The Lord renewed the promise he made to Abraham and Isaac to give their descendants the land. He restated the promise that through his offspring all the families of the earth would be blessed. He promised to go with Jacob on his journey, to keep him safe and bring him back home.

When Jacob woke up, he realized he had been in the presence of God. He sat his pillow rock upright and poured oil on it as a sacrifice on an altar, and called the place Beth-El, "house of God." He vowed to give God a tenth of all the blessings God had promised him. (Remember his grandfather Abraham also tithed to Melchizedek.)

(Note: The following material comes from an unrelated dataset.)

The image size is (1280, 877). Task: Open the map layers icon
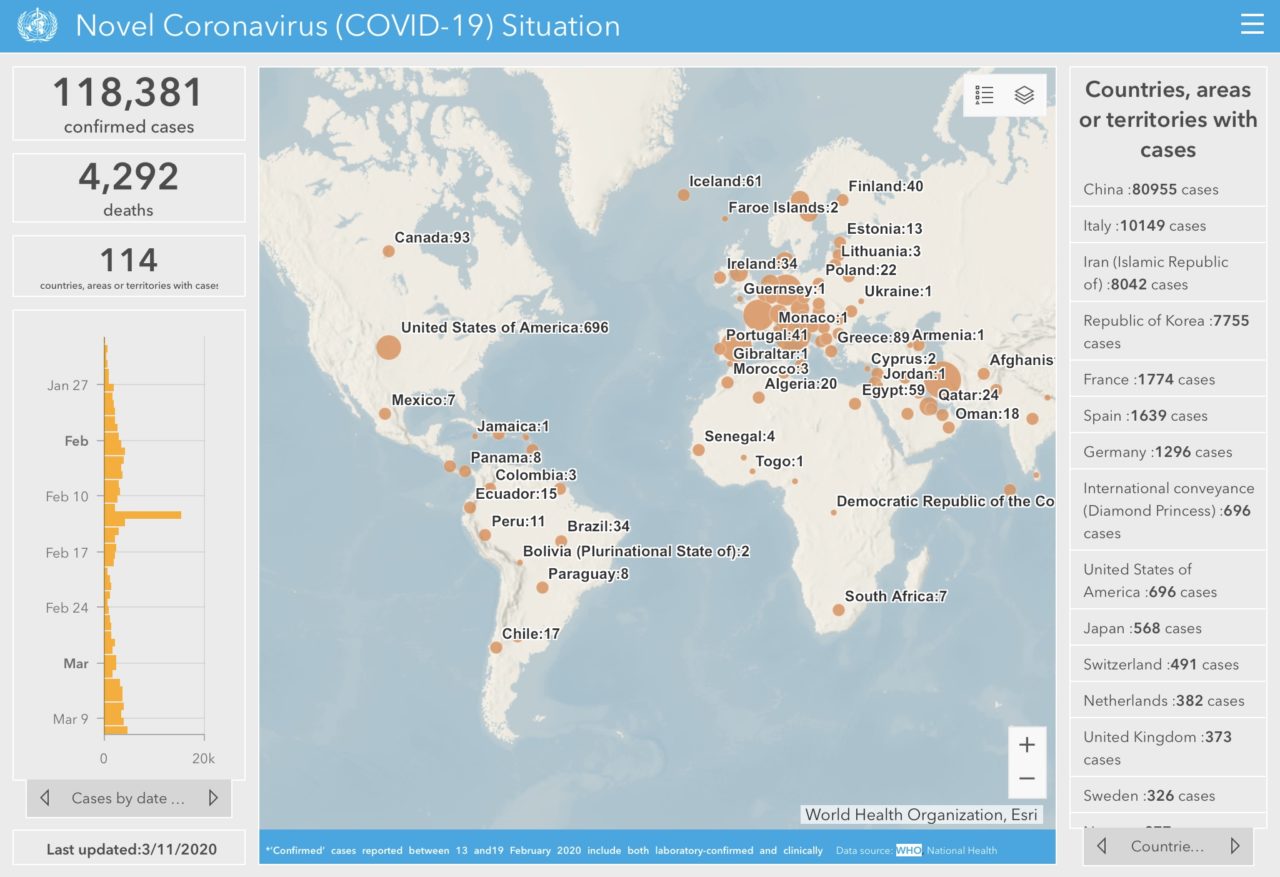click(x=1024, y=95)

Abraham's servant had gone with an entourage and rich treasures when he went on his mission to find Isaac’s wife. But Jacob seems to have left in something of a hurry, and without many provisions for the journey. He only asked God for bread to eat and clothing to wear and a safe return to his father's house. When he came home twenty years later, he described how he crossed the Jordan on his way to Haran with only his staff (his walking stick, not his assistants.) Jacob had been humbled. He still faced some hard times and troubles, but God was molding him to be the father of the nation of Israel.

So please don't take the ugly snapshot of Isaac's family in chapter 27 as your only impression of these people. Realize they were works in progress, just as we are. By God's grace and through his patience and mercy, they had opportunities to overcome their failures and become useful in God's plan. That's good to know about our own lives, isn't it?


Copyright © 2021 by Michael B. McElroy. Used by permission. All rights reserved.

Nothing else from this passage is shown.